9. Verbose Mode & Inspecting Headers

Add -v to see full request/response headers, useful for debugging CORS or auth issues:

http -v GET $BASE/auth/me \
    "Authorization: Bearer $TOKEN"

Check only response headers (no body):

http -h POST $BASE/query \
    "Authorization: Bearer $TOKEN" \
    query="test"

10. Interactive API Docs

FastAPI serves two interactive UIs automatically:

The saved snapshot is at docs/openapi.json.

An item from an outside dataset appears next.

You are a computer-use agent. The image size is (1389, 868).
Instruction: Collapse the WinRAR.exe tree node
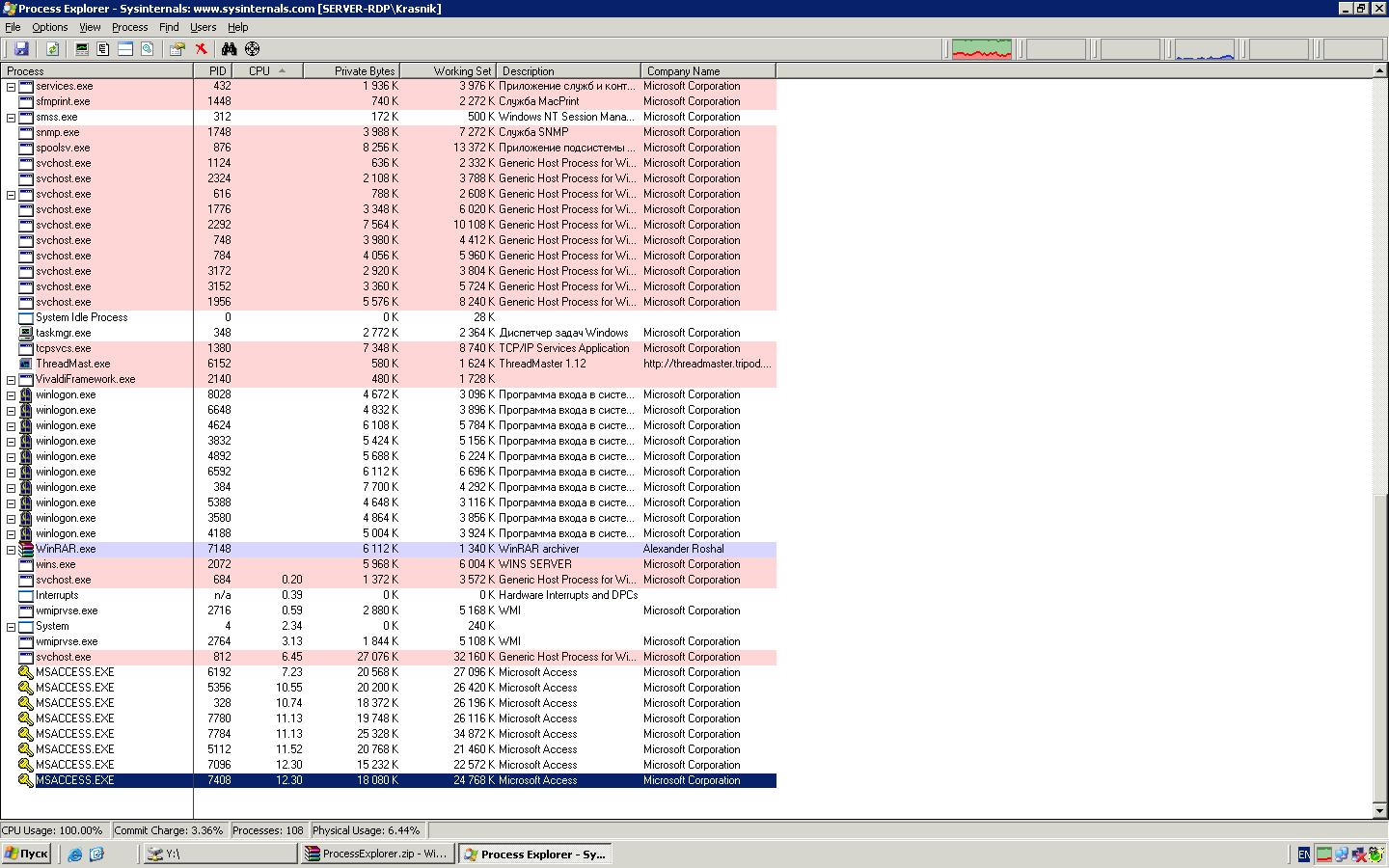(x=12, y=550)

11. TruLens Evaluation Verification

After running a query, TruLens scores are persisted asynchronously to the evaluation_results table. Check them directly:

docker exec agentic-rag-db-1 psql -U postgres -d agentic_rag -c "
SELECT
    ql.query_text,
    er.relevance_score,
    er.groundedness_score,
    er.answer_relevance_score,
    er.created_at
FROM evaluation_results er
JOIN query_logs ql ON ql.id = er.query_log_id
ORDER BY er.created_at DESC
LIMIT 5;"

Target scores (from SLA):

Metric Target
Context Relevance > 0.85
Groundedness > 0.90
Answer Relevance > 0.85

Scores are written in a background thread after the HTTP response. The worker waits up to TRULENS_FEEDBACK_TIMEOUT seconds (default 180) for TruLens to finish all three judge calls via retrieve_feedback_results before persisting to evaluation_results. Slow LLM proxies may need a higher timeout in .env.


12. Performance Targets

The pipeline SLA from the spec:

Stage Target
Full pipeline (end-to-end) < 6 s
LLM generation < 3 s
CrossEncoder reranking (20 pairs) < 500 ms
pgvector HNSW search (100k vectors) < 50 ms

Note: The CrossEncoder model (cross-encoder/ms-marco-MiniLM-L-6-v2, 85 MB) is loaded once at first request and cached as a process singleton. First-query latency on cold start (30 s on CPU) is expected; subsequent queries meet the SLA.

Measure end-to-end latency with HTTPie's --print=h and the response Date header, or use time:

time http POST $BASE/query \
    "Authorization: Bearer $TOKEN" \
    query="What is retrieval-augmented generation?"